## The task
Find every line below with the string "label" and pick it out.

Saved entries:
☆ ☆ ☆ ☆
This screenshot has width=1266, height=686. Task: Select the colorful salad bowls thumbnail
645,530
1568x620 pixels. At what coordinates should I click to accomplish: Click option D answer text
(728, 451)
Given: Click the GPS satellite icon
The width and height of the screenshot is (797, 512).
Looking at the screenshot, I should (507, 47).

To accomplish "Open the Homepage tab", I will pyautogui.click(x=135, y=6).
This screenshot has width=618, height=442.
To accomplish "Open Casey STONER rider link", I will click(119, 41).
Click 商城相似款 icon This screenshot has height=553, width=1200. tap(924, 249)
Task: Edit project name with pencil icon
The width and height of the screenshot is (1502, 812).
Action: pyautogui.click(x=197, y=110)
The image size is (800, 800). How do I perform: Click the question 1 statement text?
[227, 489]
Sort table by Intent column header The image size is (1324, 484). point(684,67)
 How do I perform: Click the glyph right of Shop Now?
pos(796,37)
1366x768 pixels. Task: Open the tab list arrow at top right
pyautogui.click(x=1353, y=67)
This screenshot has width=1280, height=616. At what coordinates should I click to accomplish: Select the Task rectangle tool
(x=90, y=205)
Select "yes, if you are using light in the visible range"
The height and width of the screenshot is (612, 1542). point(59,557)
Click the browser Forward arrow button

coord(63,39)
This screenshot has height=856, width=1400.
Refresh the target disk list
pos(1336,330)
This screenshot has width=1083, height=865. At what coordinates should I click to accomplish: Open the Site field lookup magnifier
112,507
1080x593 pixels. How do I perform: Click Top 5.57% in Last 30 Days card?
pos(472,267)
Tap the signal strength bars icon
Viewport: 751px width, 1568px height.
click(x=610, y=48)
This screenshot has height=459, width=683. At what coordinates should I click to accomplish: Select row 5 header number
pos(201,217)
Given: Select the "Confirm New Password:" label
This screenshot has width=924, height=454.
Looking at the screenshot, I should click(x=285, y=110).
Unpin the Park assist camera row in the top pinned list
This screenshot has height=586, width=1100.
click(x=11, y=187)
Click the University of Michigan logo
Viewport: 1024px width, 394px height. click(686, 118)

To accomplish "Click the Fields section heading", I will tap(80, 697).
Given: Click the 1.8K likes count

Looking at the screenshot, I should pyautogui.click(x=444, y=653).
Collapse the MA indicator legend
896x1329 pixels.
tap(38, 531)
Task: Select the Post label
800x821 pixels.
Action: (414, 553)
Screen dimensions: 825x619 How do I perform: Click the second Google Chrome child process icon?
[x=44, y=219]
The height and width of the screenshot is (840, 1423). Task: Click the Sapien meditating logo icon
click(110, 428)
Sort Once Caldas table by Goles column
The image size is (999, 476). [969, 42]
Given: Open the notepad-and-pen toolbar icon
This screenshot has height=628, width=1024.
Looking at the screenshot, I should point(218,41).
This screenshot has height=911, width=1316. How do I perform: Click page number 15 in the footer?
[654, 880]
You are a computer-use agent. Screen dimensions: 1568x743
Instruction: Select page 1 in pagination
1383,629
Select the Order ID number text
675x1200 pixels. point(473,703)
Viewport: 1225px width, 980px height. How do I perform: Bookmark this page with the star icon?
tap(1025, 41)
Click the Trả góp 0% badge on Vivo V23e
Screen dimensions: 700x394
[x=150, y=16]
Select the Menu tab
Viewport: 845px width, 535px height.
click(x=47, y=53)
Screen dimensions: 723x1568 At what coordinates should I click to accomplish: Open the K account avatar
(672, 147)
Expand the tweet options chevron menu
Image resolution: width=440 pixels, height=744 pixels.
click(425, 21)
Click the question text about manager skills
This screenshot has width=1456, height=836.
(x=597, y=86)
☆ ☆ ☆ ☆
## Problem solution
Given: Select the "Confirm New Password:" label
Task: Select the Post label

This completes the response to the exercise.